Waymo’s Defense and the Unforgiving Bar for Autonomy
Image Credit: Waymo.
Waymo, for its part, insists that overall safety performance around school buses remains strong and that none of the recorded incidents have resulted in collisions. Mauricio Peña, Waymo’s chief safety officer, has reiterated that the company believes its autonomous driving system handles school bus encounters at a level that is at least on par with, if not superior to, human drivers and that continuous improvements are being integrated into its software.

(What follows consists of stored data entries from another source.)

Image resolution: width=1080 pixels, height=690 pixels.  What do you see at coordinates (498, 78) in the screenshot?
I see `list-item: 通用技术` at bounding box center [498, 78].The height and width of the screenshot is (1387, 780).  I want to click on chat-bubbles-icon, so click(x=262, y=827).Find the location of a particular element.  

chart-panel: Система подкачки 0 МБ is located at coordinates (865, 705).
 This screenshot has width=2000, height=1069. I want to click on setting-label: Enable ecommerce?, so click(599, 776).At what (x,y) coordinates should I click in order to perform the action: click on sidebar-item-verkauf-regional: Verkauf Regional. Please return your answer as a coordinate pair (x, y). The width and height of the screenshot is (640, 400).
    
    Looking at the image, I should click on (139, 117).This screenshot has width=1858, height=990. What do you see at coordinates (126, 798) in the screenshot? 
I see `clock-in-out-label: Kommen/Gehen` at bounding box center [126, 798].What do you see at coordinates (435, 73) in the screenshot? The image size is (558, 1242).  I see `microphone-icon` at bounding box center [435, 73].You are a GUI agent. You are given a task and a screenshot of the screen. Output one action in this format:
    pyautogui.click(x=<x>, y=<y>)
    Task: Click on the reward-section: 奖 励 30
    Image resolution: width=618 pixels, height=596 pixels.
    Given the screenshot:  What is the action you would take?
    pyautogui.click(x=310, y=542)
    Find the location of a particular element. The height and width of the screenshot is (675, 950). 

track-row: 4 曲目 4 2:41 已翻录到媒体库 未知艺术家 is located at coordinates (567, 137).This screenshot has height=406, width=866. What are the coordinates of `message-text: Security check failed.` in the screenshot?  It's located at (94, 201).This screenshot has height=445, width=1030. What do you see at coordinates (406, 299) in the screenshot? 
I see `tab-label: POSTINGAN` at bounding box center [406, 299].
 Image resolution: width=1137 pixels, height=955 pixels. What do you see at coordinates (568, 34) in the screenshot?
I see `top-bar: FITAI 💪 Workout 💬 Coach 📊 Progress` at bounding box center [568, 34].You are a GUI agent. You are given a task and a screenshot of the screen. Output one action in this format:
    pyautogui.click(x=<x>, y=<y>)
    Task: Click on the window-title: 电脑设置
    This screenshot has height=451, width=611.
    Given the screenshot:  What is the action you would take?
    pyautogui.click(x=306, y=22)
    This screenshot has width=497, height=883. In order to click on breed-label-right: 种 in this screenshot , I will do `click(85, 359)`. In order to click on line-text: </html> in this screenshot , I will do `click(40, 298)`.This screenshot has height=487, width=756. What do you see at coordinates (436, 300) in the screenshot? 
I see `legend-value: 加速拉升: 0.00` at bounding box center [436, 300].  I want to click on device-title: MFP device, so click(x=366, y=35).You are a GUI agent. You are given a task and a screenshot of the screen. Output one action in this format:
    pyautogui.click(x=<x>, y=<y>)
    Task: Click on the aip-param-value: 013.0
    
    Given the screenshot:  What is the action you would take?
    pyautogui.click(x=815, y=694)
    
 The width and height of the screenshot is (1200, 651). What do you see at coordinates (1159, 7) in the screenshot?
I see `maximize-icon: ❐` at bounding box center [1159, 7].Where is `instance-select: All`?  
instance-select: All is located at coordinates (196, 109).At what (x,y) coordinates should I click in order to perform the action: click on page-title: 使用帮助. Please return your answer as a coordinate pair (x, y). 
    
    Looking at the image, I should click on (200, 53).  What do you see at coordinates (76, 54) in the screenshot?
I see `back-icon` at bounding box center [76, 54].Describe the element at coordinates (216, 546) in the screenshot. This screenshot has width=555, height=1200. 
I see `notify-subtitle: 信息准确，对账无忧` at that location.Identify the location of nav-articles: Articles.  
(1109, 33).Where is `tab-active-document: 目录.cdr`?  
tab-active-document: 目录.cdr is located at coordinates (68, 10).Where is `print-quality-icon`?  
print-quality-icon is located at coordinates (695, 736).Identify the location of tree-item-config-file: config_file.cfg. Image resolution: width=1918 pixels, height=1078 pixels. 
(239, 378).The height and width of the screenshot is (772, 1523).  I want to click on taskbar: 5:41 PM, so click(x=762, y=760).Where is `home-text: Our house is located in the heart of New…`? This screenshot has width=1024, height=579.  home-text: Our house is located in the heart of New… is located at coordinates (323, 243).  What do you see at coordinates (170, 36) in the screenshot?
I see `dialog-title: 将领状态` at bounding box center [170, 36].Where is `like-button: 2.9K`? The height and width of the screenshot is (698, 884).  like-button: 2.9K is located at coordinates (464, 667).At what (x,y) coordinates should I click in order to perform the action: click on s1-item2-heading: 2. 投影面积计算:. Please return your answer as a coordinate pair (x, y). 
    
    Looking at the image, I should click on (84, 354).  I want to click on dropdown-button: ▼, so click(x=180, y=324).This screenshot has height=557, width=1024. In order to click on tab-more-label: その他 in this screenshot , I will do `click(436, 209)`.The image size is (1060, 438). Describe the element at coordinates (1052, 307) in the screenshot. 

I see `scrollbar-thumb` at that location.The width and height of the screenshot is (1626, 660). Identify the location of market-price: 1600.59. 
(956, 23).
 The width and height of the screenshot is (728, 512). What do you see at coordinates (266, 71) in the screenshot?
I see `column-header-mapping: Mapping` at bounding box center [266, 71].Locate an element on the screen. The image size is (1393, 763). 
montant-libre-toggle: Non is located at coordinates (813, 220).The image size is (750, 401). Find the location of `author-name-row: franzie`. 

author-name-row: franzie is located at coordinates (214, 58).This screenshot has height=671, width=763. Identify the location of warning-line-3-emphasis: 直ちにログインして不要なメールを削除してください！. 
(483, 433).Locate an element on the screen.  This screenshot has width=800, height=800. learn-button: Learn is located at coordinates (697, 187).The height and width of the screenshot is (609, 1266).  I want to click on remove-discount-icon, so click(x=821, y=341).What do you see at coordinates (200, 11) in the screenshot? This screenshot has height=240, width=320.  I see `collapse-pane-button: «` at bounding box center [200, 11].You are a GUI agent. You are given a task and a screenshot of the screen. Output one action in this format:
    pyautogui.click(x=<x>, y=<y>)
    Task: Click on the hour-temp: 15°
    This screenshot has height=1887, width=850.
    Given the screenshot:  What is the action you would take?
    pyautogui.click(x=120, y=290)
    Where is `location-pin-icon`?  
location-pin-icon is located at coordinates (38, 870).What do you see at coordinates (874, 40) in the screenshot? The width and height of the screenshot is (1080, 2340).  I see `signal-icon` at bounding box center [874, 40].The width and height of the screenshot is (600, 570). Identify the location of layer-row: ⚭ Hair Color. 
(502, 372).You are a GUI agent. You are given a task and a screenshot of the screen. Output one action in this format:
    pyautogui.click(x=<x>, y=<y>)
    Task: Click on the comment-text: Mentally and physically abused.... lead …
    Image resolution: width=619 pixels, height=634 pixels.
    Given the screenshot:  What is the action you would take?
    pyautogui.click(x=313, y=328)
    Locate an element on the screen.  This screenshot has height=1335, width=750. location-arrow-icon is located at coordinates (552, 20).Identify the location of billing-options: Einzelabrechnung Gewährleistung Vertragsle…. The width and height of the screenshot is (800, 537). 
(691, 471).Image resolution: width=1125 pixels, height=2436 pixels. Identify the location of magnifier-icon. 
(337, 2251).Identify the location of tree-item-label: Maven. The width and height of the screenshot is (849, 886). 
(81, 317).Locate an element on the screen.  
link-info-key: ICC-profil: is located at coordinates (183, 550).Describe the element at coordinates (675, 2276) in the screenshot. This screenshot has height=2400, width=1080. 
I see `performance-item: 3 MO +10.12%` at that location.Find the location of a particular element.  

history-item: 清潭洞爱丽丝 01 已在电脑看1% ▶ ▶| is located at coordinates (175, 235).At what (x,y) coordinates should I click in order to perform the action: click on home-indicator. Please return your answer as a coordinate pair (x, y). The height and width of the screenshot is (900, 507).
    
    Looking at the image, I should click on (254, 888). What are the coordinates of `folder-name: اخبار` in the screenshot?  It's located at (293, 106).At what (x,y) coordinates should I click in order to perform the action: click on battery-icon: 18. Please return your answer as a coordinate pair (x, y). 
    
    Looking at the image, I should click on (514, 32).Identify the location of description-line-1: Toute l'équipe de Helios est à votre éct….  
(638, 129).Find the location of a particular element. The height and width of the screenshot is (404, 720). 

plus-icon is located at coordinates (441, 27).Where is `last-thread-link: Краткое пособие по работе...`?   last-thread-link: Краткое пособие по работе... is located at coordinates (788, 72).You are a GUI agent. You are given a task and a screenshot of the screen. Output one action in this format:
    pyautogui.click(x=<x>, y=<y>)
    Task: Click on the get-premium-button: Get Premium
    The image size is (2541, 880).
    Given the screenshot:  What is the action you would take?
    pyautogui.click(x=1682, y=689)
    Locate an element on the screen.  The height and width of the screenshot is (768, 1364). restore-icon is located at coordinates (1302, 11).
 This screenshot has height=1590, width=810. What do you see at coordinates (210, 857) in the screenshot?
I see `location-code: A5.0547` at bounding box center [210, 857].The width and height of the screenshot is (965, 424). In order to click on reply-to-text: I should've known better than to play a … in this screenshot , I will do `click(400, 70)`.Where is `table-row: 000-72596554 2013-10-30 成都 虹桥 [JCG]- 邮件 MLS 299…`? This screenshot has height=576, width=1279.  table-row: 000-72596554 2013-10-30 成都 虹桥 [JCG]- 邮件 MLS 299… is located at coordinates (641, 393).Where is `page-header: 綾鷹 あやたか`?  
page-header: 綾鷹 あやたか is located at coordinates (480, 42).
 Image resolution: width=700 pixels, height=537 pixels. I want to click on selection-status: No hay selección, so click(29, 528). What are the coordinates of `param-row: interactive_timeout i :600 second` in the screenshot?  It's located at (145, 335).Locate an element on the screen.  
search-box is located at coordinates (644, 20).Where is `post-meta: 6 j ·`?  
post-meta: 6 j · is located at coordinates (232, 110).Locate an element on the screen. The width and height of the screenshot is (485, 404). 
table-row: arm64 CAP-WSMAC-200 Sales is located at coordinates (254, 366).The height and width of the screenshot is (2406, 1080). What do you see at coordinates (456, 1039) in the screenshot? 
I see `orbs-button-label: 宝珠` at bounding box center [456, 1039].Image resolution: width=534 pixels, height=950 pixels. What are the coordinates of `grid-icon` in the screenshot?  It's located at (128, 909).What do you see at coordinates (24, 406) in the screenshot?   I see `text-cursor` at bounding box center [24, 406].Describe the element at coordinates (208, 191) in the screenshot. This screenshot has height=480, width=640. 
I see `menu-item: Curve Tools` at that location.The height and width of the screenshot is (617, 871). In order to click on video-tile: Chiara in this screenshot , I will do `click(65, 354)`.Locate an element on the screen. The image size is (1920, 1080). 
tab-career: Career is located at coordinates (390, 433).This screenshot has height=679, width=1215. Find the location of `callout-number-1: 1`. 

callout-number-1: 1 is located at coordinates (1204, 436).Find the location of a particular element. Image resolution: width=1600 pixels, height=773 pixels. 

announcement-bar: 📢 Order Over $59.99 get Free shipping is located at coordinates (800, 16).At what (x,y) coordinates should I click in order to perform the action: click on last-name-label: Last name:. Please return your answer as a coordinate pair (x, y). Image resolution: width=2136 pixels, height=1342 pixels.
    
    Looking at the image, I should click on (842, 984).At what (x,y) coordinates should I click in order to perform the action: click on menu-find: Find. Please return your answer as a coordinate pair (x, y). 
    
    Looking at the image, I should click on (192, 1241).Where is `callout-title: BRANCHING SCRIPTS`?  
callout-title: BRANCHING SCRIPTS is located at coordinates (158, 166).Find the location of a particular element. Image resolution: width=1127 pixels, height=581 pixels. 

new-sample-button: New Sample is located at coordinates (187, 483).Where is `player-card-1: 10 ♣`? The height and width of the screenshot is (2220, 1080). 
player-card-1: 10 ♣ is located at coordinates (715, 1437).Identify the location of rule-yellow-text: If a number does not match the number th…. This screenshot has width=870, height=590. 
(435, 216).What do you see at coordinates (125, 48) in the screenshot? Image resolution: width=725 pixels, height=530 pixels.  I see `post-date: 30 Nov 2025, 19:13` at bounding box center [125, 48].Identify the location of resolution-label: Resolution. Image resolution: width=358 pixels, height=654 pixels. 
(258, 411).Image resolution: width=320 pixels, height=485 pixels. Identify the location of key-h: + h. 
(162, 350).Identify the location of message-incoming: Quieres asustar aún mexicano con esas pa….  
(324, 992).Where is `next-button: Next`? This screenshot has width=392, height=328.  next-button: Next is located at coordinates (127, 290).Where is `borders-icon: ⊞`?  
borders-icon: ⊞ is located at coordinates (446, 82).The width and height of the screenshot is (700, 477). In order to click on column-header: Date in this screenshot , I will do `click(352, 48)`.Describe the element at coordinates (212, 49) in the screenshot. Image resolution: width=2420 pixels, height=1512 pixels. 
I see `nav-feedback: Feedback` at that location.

“We safely navigate thousands of school bus encounters weekly across the United States, and the Waymo Driver is continuously improving,” Pena reportedly said in a statement to TechCrunch. “There have been no collisions in the events in question, and we are confident that our safety performance around school buses is superior to human drivers.”
Industry analysts point out that autonomous driving technology is extraordinarily complex and that edge-case scenarios like school bus interactions remain a significant challenge for all developers. While human drivers also regularly break school bus stop laws, the bar for autonomy systems is often perceived as higher because these systems are expected by regulators and the public to operate flawlessly within the rules of the road.
A Clash of Philosophies and Expansion Pressures
Image Credit: Waymo.
The public controversy over Waymo’s school bus behavior and Krafcik’s critique of Tesla’s safety approach illustrates the broader tensions within the autonomous vehicle industry.
Companies are racing to expand services nationwide, with Waymo recently launching a driverless robotaxi operation in Miami alongside existing services in cities like San Francisco, Los Angeles, Atlanta, and Phoenix. But expansion brings increased scrutiny.
Krafcik’s remarks landed like a flashbang in the autonomy debate, dismissing Tesla’s safety philosophy as fundamentally flawed and arguing that relying primarily on cameras rather than a sensor fusion approach with lidar and radar puts the public at risk. He framed Tesla’s Full Self-Driving strategy as an experiment conducted on open roads rather than a rigorously constrained system.
Tesla has not issued a direct response to Krafcik’s comments.
Elon Musk has long maintained that vision-only autonomy mirrors how humans drive and is ultimately safer and more scalable. Supporters within Tesla’s orbit point instead to billions of miles driven on Autopilot and FSD as rebuttal by data rather than rhetoric.
As regulators dig into these compliance issues, the industry’s leaders face mounting pressure to prove that autonomous vehicles can not only match but exceed human performance on road safety.